Work to be completed: Copy the material below word for word, leaving out the pictures.

(Target pointing material)
——————
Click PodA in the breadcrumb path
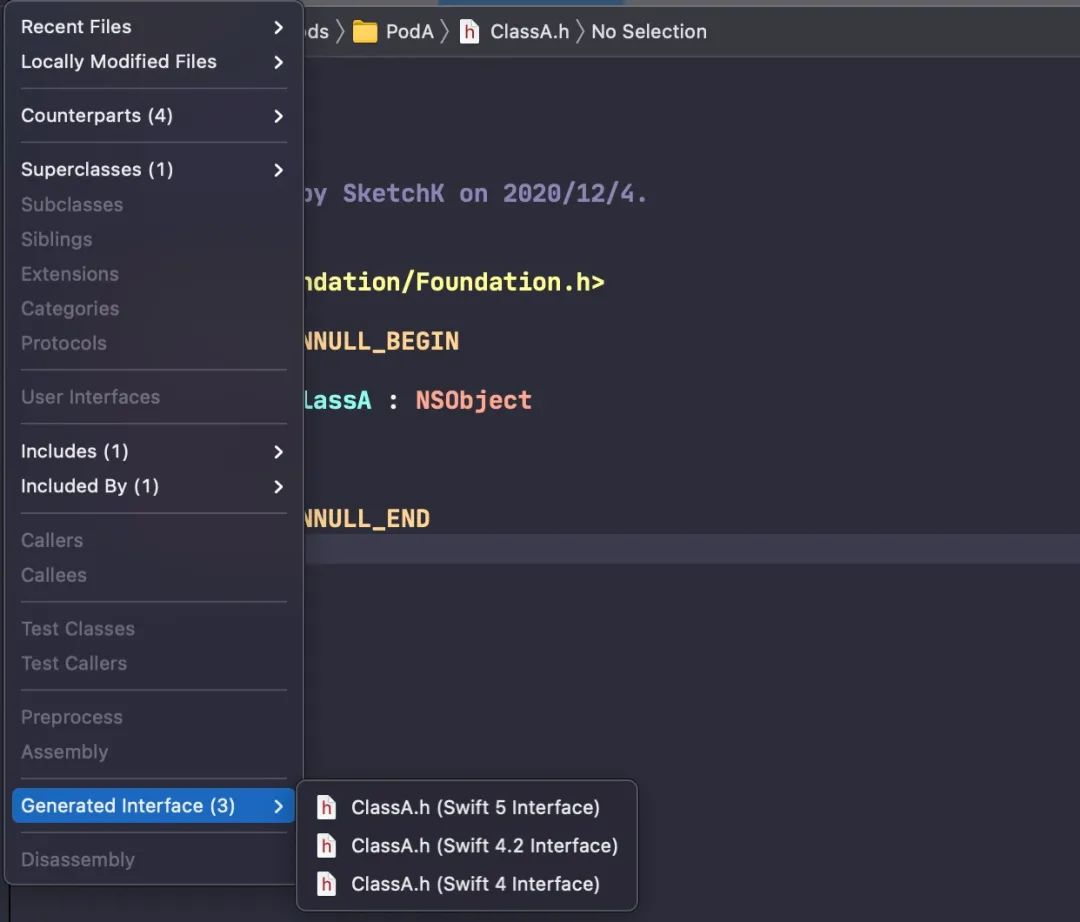This screenshot has height=922, width=1080. (x=410, y=32)
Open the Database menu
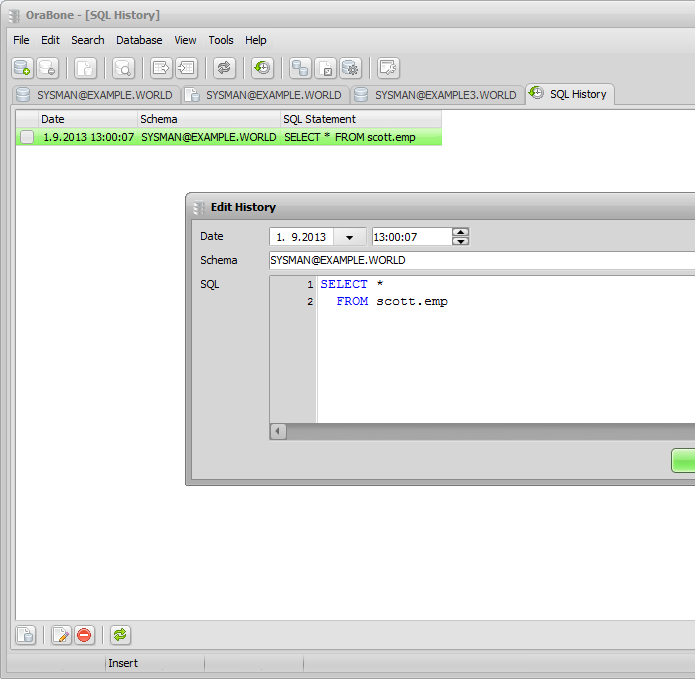This screenshot has width=695, height=679. 139,40
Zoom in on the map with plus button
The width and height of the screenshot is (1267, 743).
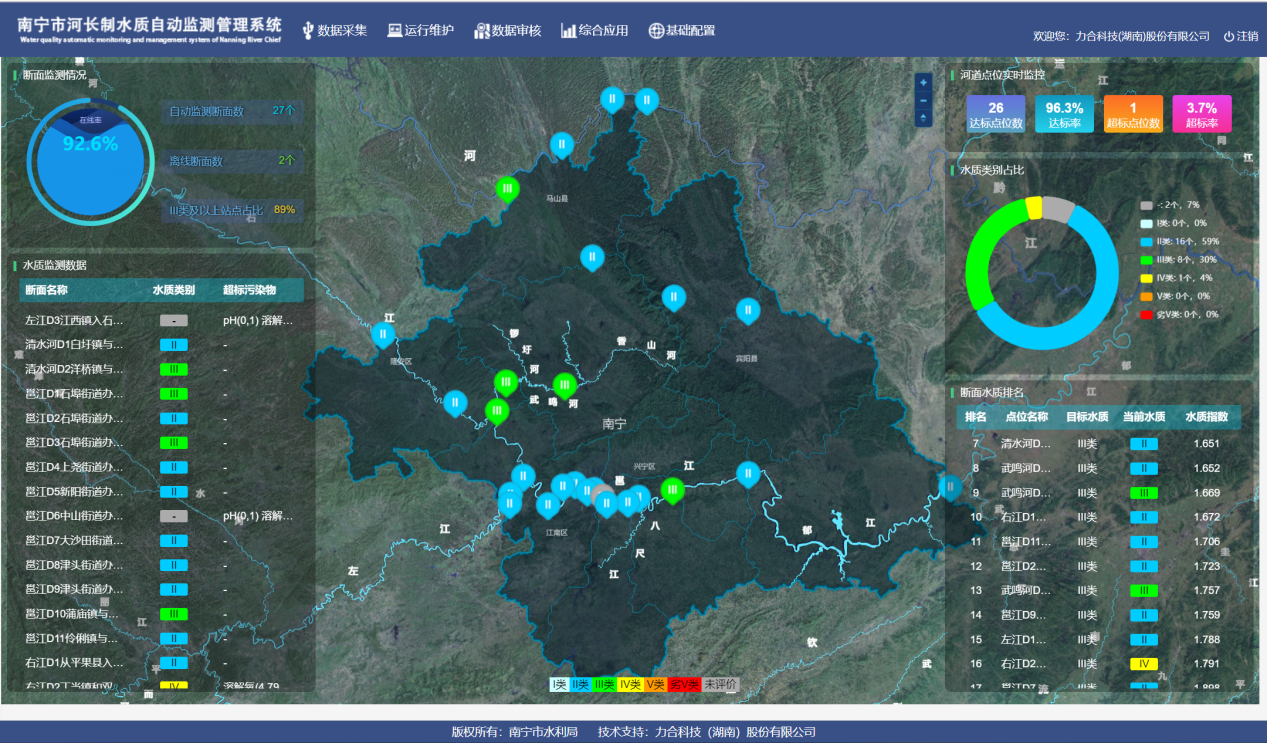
——————
Response for this exercise:
Click PodA in the breadcrumb path
This screenshot has height=922, width=1080. (x=410, y=32)
Open the Database menu
This screenshot has width=695, height=679. 139,40
Zoom in on the map with plus button
The width and height of the screenshot is (1267, 743).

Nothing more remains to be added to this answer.